Ask ChatGPT, Claude, or Gemini how many times the letter 'r' appears in 'strawberry' and watch a system capable of writing sonnets, debugging code, and summarizing dense legal documents stumble over a task any seven-year-old handles effortlessly. The answer is three. The models often say two. Sometimes they say one. Occasionally they get it right, then get it wrong on the next attempt. This is not a bug awaiting a patch. It is a window into how these systems fundamentally perceive language — and why that perception creates both their remarkable capabilities and their maddening limitations.

The tokenization trap

Large language models do not see text the way humans do. Before any processing occurs, text is broken into tokens — chunks that might be whole words, partial words, or individual characters depending on the tokenizer's training. The word 'strawberry' might become something like 'straw' + 'berry' or 'str' + 'aw' + 'berry', depending on the system. The model never actually encounters the raw sequence of letters s-t-r-a-w-b-e-r-r-y as discrete, countable units. It encounters abstract numerical representations of these chunks, optimized for predicting what comes next in a sequence, not for character-level analysis.

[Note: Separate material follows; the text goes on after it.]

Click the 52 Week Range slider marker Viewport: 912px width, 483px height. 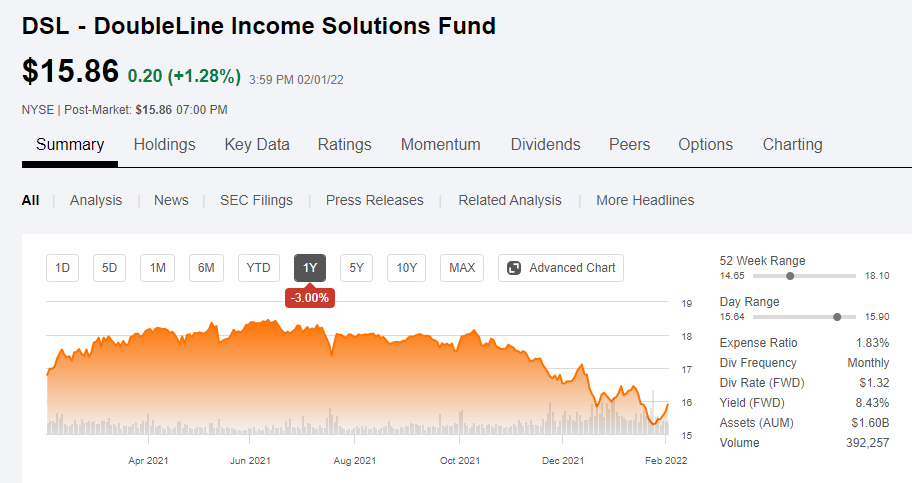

This is a deliberate engineering choice, not an oversight. Processing text character by character would be computationally expensive and would make the models worse at their primary task: understanding and generating coherent language at the level of meaning. Tokenization is why these systems can grasp that 'the cat sat on the mat' and 'a feline rested upon the rug' express similar ideas. It is also why they struggle with anagrams, letter counting, and precise spelling of unusual words.

What fluency obscures

The strawberry problem matters because it illustrates a broader truth about AI systems that their conversational polish tends to obscure: they are pattern-completion engines of extraordinary sophistication, not reasoning machines that happen to communicate in language. When a model explains quantum entanglement or writes a business plan, it is drawing on statistical patterns learned from billions of text examples, not working through problems from first principles.

This distinction becomes critical when these systems are deployed for tasks that require genuine symbolic manipulation — mathematics, formal logic, precise factual recall. The models can often produce correct-looking outputs because their training data contained many examples of correct mathematical notation or logical arguments. But they lack the underlying computational machinery to verify their work. They cannot count on their fingers.

Our take

The strawberry test should be required disclosure for anyone selling AI solutions. Not because letter-counting matters in itself, but because it punctures the illusion of general intelligence that fluent conversation creates. These systems are genuinely useful — transformatively so for certain applications. But their usefulness depends on understanding what they actually are: statistical mirrors of human language, brilliant at synthesis and generation, unreliable at anything requiring precise symbolic operations. The companies building them know this. Their customers often do not.